What is required: Quote the following data word for word, keeping every line intact.

Information given:

%%

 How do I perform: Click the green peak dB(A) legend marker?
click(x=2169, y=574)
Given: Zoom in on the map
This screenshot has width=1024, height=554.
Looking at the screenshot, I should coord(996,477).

%%

Problem solution:
 How do I perform: Click the green peak dB(A) legend marker?
click(x=2169, y=574)
Given: Zoom in on the map
This screenshot has width=1024, height=554.
Looking at the screenshot, I should coord(996,477).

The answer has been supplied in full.